The Millennium Development Goals definitely sound good. There are few things as inspiring as a global pledge to halve world poverty or universalize primary education, but unfortunately development progress is not measured by the content of our promises. It is measured by the content of our deliverables and, equally important yet much less discussed, how we deliver them. In both of these areas the MDGs fall short and so, as we approach 2015 and the Jeff Sachs speaking tour begins to hit full speed, it is an ideal time to reflect on the flaws of the MDGs and begin to discuss key target areas for future initiatives.
The irony is that despite being the most concrete set of development goals ever put forward by the international community, many of the MDGs are impossible to measure. Sure, you can measure some of the economic goals fairly straightforwardly – 28% of people worldwide had less than $1 of purchasing power a day in 1990 so naturally halving that would mean there being less than 14% of people in the same situation in 2015 – and that is possible because the UN, World Bank, IMF and major businesses all collect boatloads of reliable data on economic indicators like income and prices. But how do you measure health indicators on a global scale? Virtually no African countries register births and deaths making it nearly impossible to collect reliable data on things like child mortality or malaria deaths. What we are left with are surveys, mountains and mountains of household surveys that are almost never coordinated between agencies and far from being reliable. While it is not worthwhile to go into the crudeness of the metrics and evaluation for each of the health goals, if you are at all interested you should check out this article published in PLOS Medicine a few years back.

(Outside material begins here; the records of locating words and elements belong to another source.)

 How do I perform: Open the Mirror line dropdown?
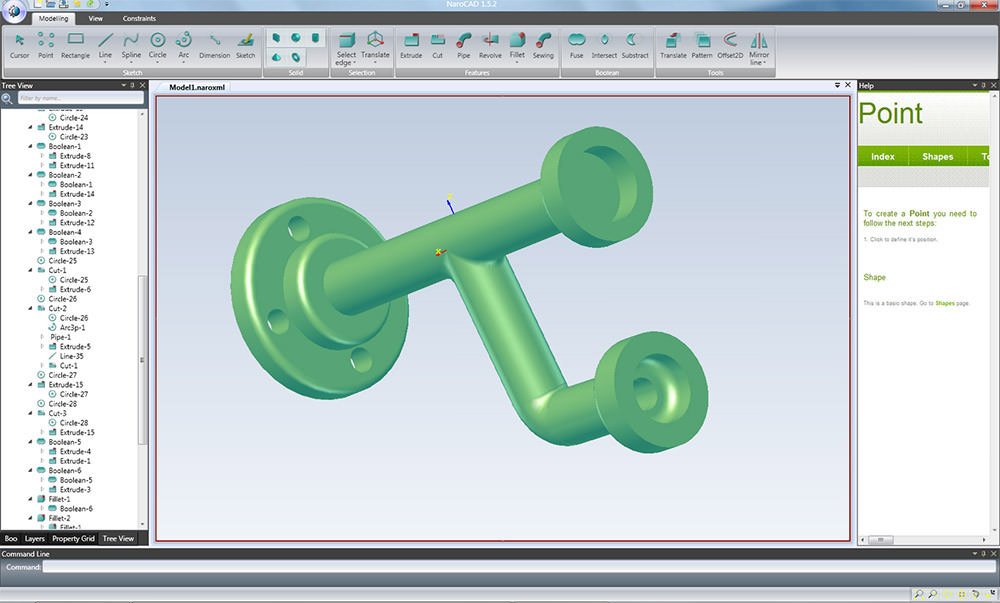point(759,63)
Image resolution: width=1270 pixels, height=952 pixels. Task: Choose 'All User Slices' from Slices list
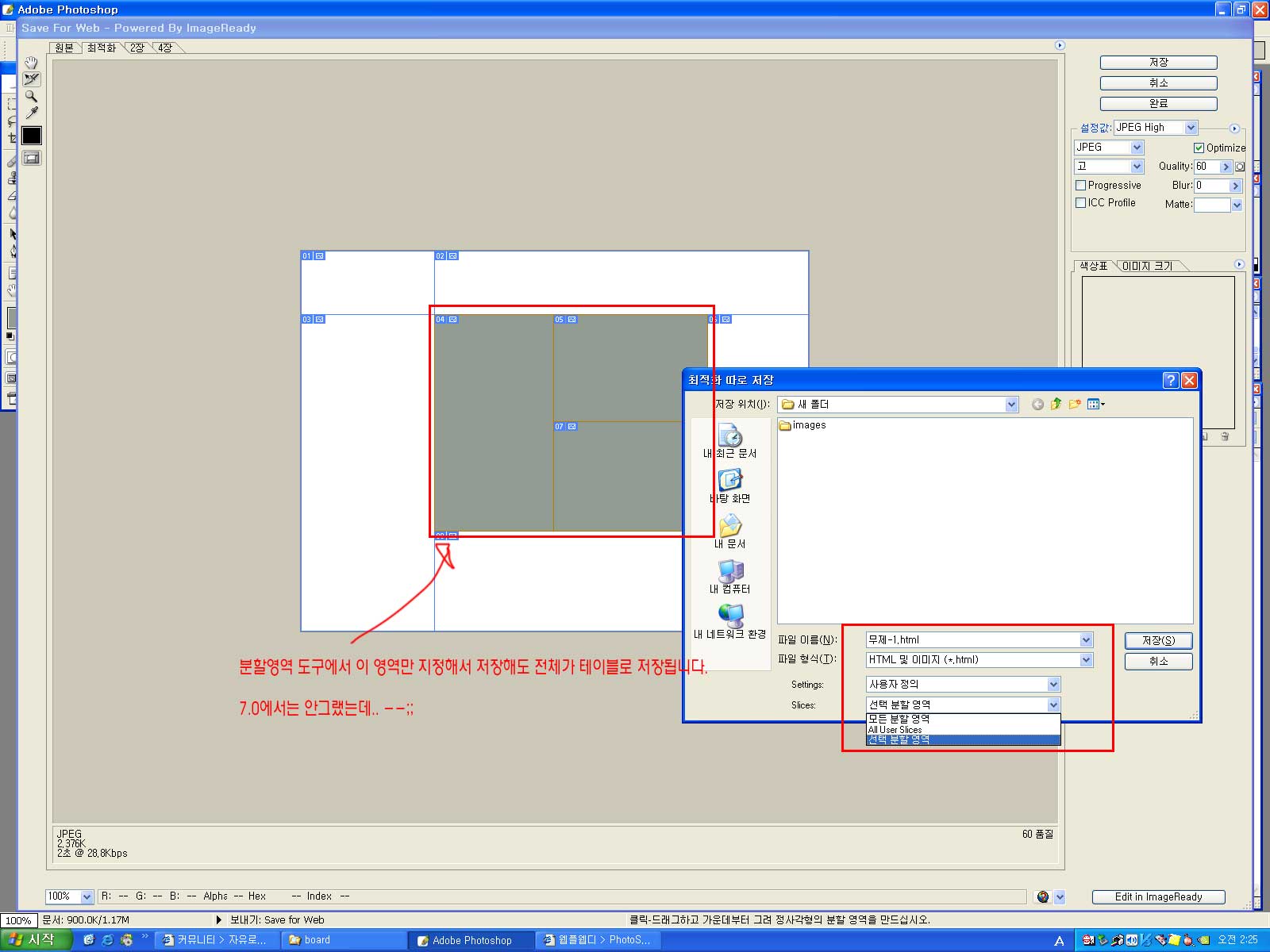coord(895,730)
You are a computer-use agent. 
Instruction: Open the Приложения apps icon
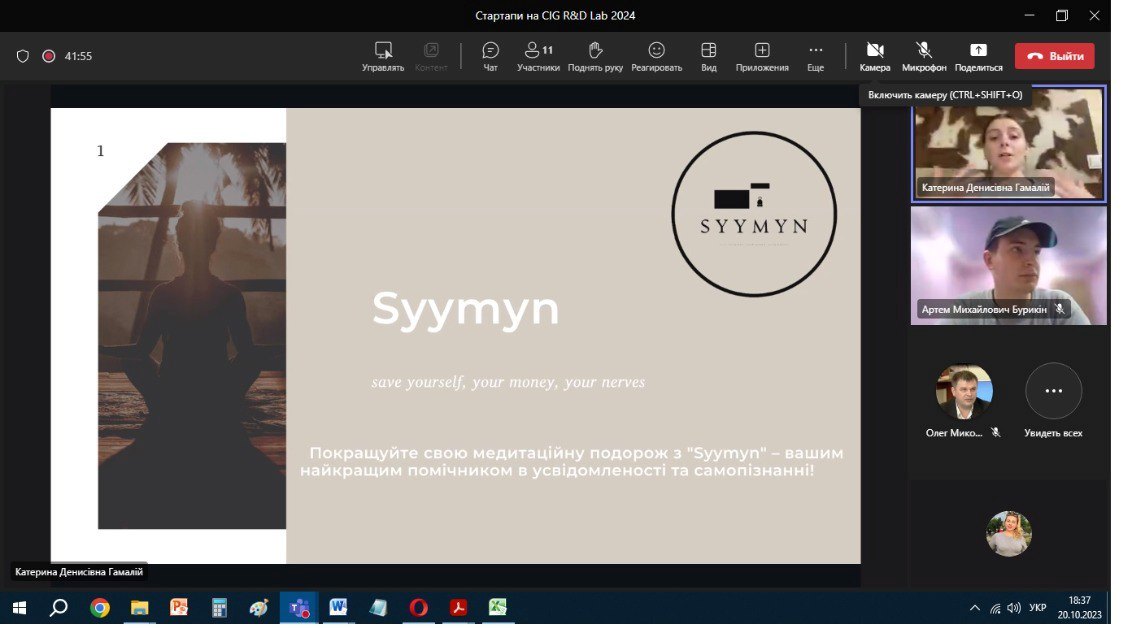[762, 56]
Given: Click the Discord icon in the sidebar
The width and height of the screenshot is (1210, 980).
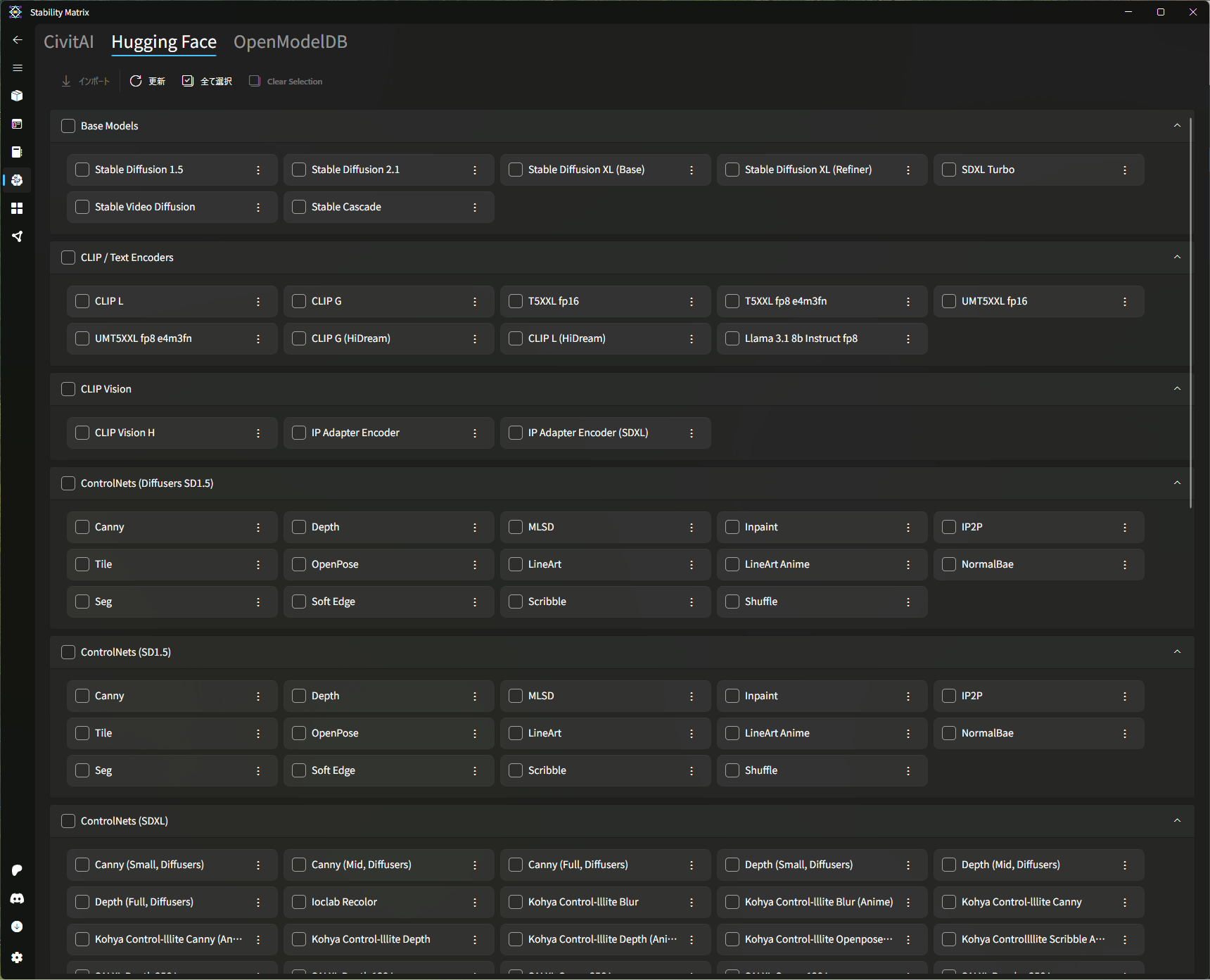Looking at the screenshot, I should click(x=17, y=898).
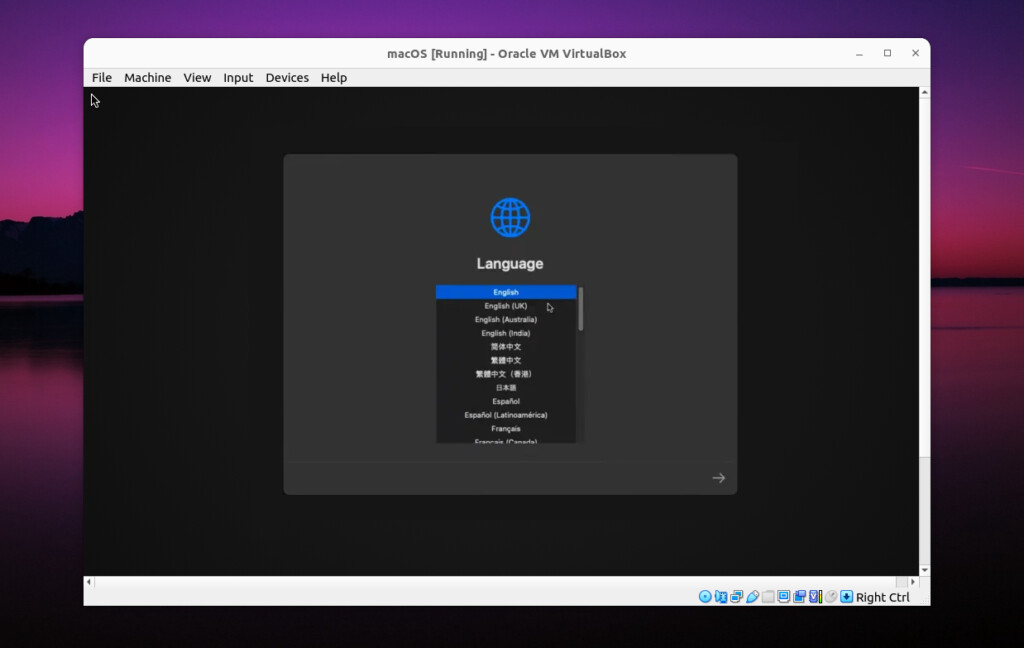The image size is (1024, 648).
Task: Click the VM window horizontal scrollbar right arrow
Action: click(x=912, y=582)
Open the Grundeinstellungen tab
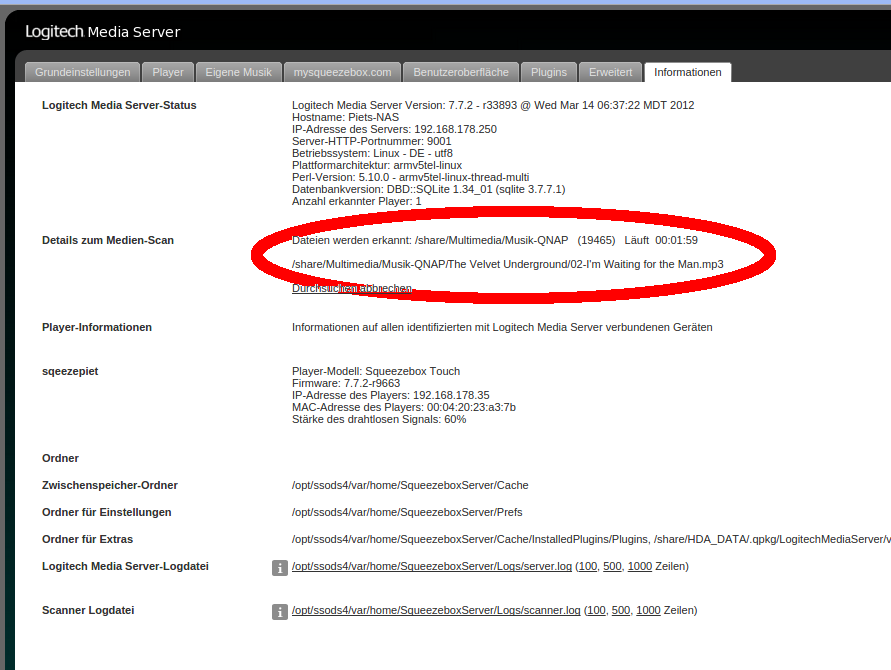The height and width of the screenshot is (670, 891). coord(83,72)
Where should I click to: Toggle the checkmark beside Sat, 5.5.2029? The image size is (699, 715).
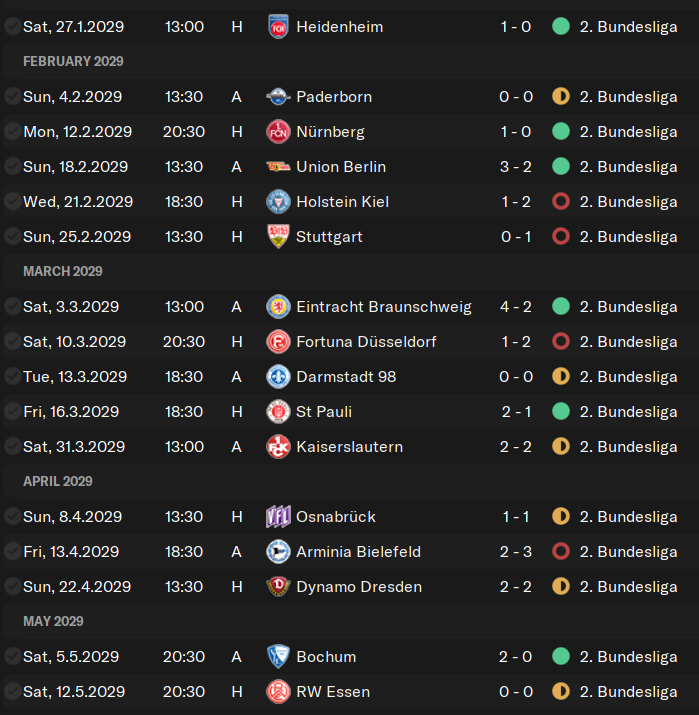[x=12, y=657]
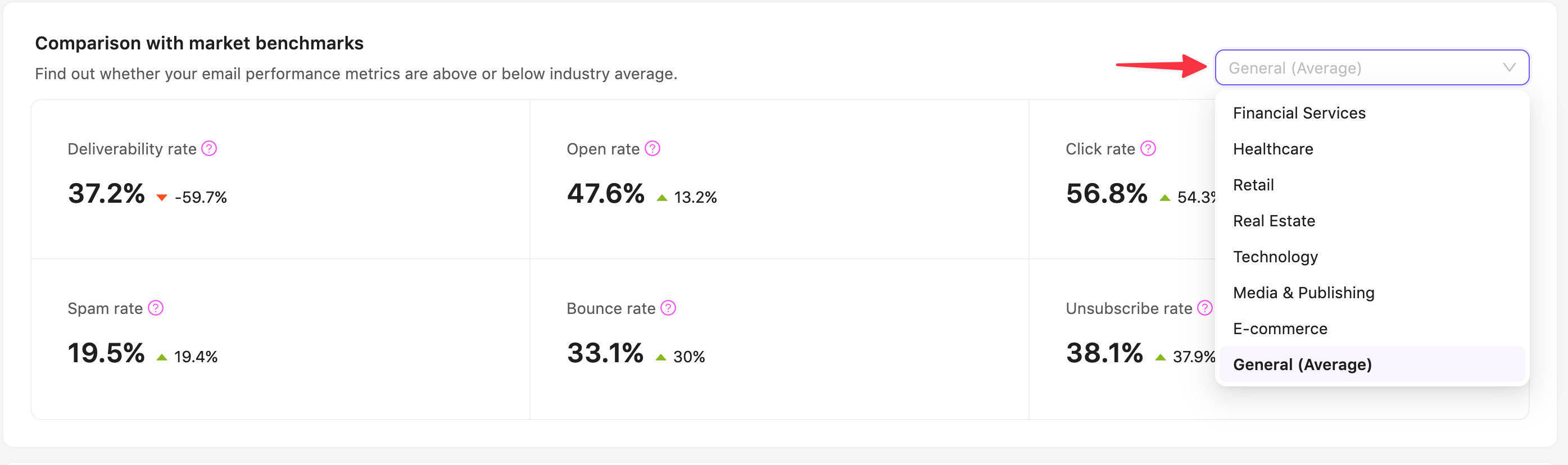
Task: Select the Media & Publishing option
Action: pyautogui.click(x=1303, y=293)
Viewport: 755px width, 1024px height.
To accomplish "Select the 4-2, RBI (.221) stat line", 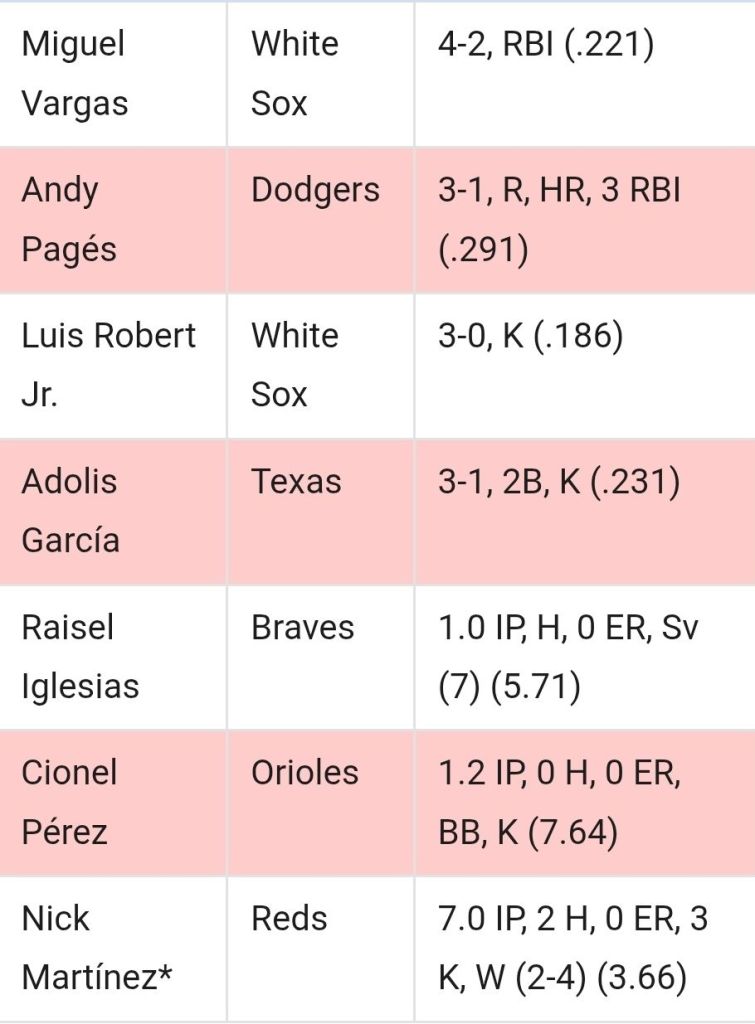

Despite a lack of reliable data, Jeff Sachs has had no reservations championing the perceived successes of the MDGs, resulting in a wide range of criticism from academics analyzing the sources of his conclusions. In 2012, when Sachs published a paper in The Lancet with updates on his Millennium Villages Projects, many social scientists came forward admonishing him for skewing the data to serve his interests. One claim was that of the eighteen indicators used to measure success (e.g. food security, primary education survival rate, etc.), only one represented statistically significant improvement. Another, even more troubling comment, stated that while Sachs applauded declining child mortality rates, these rates were actually increasing in his Millennium Villages, despite generally decreasing in the decontrolled villages. Overall, these unsettling conclusions prompted Michael Munger, economics professor at Duke University, to state “I really don’t understand why a well published PhD economist would bend good practice to this extent, no matter how noble his ultimate goals.” So, as the MDGs approach their 2015 deadline, it is important to realize that despite what their biggest proponents are saying, we really do not know whether they have been successful, and simply renewing or expanding them will not correct the limitations that prevent proper monitoring and evaluation from taking place.
Beyond the content of what the MDGs have or have not delivered, there are also gaping questions of how they are delivering change. The one line that always sticks out to me from the MDG document is the one that says, “In cooperation with pharmaceutical companies, provide access to affordable essential drugs in developing countries.” These are the same pharmaceutical companies whose uncompromising refusal to allow generic drugs into the developing world during the heart of the AIDS epidemic resulted tens of millions of deaths, the same big pharma companies who have racked up record profits despite appalling drug costs and human costs both in the US and abroad. They do not cooperate, they dictate, they lobby and they win, just as they are winning now as they seek to finalize the little heard of Trans-Pacific Partnership that will essentially prohibit generic drugs from ever hitting the market when the next killer disease arrives.
The Millennium Development Goals do not build or change systems, something the UN itself recognized in this report (chapter 13). They work within the existing paradigm that allows multinational corporations like the drug companies, or Bretton Woods Institutions like the World Bank and IMF to dictate development policy in a way that leads to profit and good press for the Global North. These goals were not written by Ministers of health or economic development from developing countries. They were drafted by technocrats with little thought for implementation or system change and they keep the locus of power in the hands of institutions with a notorious record of abusing it. So while the goals may be noble in their promises they are innately flawed in their implementation. Achieving greater health, economic and environmental equity should be our biggest international priority, but we are kidding ourselves if we believe the MDGs are the solution.